The Proposition 56 crowd spent roughly $15 million to persuade voters to allow the Legislature to raise state taxes with a 55-percent vote instead of the historically required two-thirds. Voters didn’t bite. The measure was defeated, and the $15 million spent out of teacher dues and other sources vanished into the night.

Another self-motivated biggie was Proposition 34 in 2001. This was a “reform” to place a $20,000 limit on campaign donations to politicians. Among the Republicans and Democrats in Sacramento, only two state senators voted against putting the Proposition 34 “reform” on the ballot.

So, right away, you knew it stank to high heaven.

Voters got duped this time. It sounded OK to put at least some limit on the crazy campaign giving, even if the limit was $20,000. Few voters seemed to know that Proposition 34 was written by self-interested legislators solely to override a strict campaign-finance law approved by voters, known as Proposition 208.

I blame the media for this one. Although most journalists knew exactly what was up, journalists I knew at the time were bored by explaining to the public how Proposition 34 would wipe out Proposition 208. Lazy journalists covered it like a tedious “inside baseball” story.

It was hardly that. When I wrote about the fake Proposition 34 reform for the now-defunct New Times Los Angeles, my phone rang off the hook from Los Angeles residents unaware of the scam. As Stern told me recently, “It was designed by the Legislature with the clear intent to stop the reforms approved by voters in Proposition 208. It was to stop stricter reform.”

Proposition 34 was promoted by former state Senator John Burton of San Francisco and former Assembly Speaker Bob Hertzberg of Sherman Oaks. Hertzberg, who I’ve always liked, told me back then that Proposition 34 was “genuine reform” that would “curtail insane spending on campaigns.”

In fact, it was designed to empower the fund-raising abilities of Governor Gray Davis. Its authors never dreamed a Republican governor soon would be in office using Proposition 34 to raise his own millions of dollars.

I find that humorous. Certainly ironic. Now, there’s a huge squabble over whether Schwarzenegger can go around raising unlimited sums for ballot measures, which are not limited by Proposition 34. How dare he use a phony law written by and designed for exploitation by Democrats? The nerve!

Another doozy was the “reform” measure known as Proposition 45. It would have gutted California term limits. Like Proposition 39, it also relied heavily upon a muddy, weird ballot description to trick voters.

Proposition 45 was supported with roughly $6 million from big tobacco, organized labor, the liquor industry, top Democrats, the energy industry and other big purses. In its fine print, it would have allowed any politician in California to go out and gather signatures to allow that particular politician to ignore California’s term limits.
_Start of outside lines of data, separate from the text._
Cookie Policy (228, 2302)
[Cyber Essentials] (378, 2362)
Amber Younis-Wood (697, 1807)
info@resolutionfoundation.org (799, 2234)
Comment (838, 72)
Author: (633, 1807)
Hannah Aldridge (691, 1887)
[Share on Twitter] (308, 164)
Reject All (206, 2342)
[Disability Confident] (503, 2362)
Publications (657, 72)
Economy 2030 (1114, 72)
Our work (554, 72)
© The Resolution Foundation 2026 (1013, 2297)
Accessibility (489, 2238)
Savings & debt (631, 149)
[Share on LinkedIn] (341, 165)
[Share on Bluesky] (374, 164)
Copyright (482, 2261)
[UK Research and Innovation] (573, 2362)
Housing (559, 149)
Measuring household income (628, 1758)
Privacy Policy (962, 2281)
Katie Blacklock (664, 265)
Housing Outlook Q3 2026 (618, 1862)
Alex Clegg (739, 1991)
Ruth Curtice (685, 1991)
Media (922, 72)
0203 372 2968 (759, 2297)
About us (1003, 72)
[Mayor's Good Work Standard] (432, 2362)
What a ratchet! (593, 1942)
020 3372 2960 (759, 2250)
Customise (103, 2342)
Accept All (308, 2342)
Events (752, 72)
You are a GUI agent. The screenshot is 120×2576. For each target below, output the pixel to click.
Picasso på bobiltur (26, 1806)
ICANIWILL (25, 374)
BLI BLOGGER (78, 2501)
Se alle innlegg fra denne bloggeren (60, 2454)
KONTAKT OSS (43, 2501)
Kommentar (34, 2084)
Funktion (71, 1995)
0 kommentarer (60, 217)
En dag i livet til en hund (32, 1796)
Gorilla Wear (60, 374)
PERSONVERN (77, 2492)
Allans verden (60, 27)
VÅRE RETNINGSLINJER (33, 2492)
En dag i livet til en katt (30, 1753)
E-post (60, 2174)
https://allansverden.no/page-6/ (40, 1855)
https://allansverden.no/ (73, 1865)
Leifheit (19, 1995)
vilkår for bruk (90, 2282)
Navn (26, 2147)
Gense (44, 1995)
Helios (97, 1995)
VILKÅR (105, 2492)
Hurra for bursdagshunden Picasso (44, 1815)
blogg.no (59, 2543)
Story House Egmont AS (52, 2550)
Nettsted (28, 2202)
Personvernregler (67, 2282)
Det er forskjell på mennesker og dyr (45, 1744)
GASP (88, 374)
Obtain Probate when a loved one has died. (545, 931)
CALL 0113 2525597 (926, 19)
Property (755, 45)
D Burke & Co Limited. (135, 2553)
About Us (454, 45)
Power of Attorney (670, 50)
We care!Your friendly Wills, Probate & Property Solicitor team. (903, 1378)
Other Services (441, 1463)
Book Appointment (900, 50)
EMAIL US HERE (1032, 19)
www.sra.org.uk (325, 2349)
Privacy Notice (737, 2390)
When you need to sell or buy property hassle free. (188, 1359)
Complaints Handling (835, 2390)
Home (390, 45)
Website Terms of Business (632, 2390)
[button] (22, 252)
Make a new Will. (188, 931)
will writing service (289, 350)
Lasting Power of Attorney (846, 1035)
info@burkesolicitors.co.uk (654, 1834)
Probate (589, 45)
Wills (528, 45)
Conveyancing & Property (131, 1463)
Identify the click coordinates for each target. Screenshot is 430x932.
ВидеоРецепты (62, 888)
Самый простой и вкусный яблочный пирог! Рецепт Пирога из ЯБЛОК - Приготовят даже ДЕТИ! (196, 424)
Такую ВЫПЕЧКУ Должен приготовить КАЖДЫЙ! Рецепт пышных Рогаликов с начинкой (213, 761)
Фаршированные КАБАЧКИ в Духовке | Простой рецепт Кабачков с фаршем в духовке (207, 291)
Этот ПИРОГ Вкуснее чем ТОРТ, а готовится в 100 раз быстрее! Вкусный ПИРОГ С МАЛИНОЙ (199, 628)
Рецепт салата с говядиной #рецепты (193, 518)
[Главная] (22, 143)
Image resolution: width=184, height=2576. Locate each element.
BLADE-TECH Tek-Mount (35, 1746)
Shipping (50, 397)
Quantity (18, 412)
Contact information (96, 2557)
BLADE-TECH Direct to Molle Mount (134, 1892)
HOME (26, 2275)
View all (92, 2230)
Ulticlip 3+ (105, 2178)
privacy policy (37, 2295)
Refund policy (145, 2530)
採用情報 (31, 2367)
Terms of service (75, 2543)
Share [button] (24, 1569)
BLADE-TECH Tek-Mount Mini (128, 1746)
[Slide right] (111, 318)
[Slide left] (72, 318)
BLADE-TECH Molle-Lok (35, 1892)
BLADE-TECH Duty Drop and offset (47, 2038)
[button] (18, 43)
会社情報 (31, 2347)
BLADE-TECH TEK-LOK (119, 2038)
The trickster wording in Proposition 45 said it would allow any “citizen” to gather petitions to toss out term limits if the “citizen” wanted a particular politician to stay in office.

Had Proposition 45 been approved, it would have set off an incredible crush of year-round fund-raising by politicians (i.e., “citizens”) to gather petitions in order to exempt themselves from term limits. My God, what a mess that would have been.

Stern, of the Center for Governmental Studies, recalled, “Prop. 45 was a phony thing—just such a phony measure.”

You get the idea. Complex ballot measures aimed at “reforming” the way we govern ourselves attract millions of dollars. Some are real reform, and some are fake. In 1988, we had 29 ballot measures. In 1990, we had 28. Those were the so-called long-ballot years. There are surely more to come.

This is how we govern ourselves, for better or worse. This summer and fall, cash will flow in rivers. It will come from rich teacher unions, Schwarzenegger’s fund-raising team, the AFL-CIO, the Chamber of Commerce and the national Democratic Party.

As always, some reforms are being designed to help California, and some are being designed only to help their authors. The media tend to focus more heat than light on ballot measures, so voters have to figure out which is which.

Yes, voters have been tricked before. But more often, they spot the hype. So, fasten your seatbelts, everybody. And best of luck.